Sources: EIA Weekly Update and GCA Analysis

EIA reported last week’s total US domestic crude output at 12.0 million barrels, a drop of 100.000 barrels per day. Their data also showed that crude oil inventories decreased by 3.9 million barrels last week, compared to forecasts for a stockpile build of 2.7 million barrels, after a gain of 7.1million barrels in the previous week. With refiners starting to come out of maintenance, OPEC+ cuts starting to kick in, and Venezuelan crude imports dropping, a future with more draws in the coming weeks is likely.

Dry gas production held steady at 88.3 Bcfd, with a stock draw of 204 Bcf (week to March 8) leaving 1,186 Bcf in storage, 560 Bcf (32%) below the last 5 years’ average.  Despite these positive indicators, Henry Hub gas prices continued to soften to $2.81/MMBtu this week as we approach the end of the heating season.  Of the 91 Bcfd total demand (excluding fuel/losses), 11% was for LNG and Mexico pipeline exports.
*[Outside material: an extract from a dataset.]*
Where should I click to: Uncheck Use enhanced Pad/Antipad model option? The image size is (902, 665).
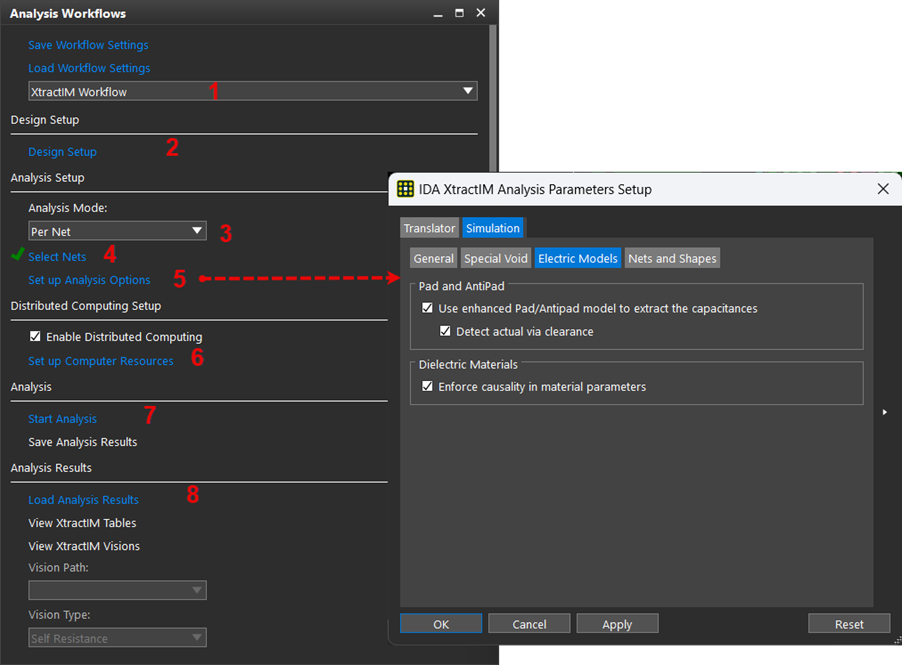tap(428, 309)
The number of Americans filing applications for unemployment benefits increased more than expected last week, suggesting the labor market was slowing. Additionally, sales of new US homes slumped 6.9% in January, a possible sign that buyers paused during the government shutdown.

Carbon Management – The adoption of carbon pricing in oil and gas

The Kyoto Agreement in 1992 (effective 2008-2012) and its Doha amendment in 2012 (effective 2012-2020), have now been superseded by the milestone Paris Agreement in 2015 for implementation of more stringent governmental commitments for post 2020 emissions reductions, and includes 55% of all global GHG emissions. As follow-up, governments and industries are now setting their own contribution targets and methods for reductions.

Of these, carbon pricing mechanisms (cap and trade, or taxes) are considered by many economists as being the most effective and efficient solution to combat climate change.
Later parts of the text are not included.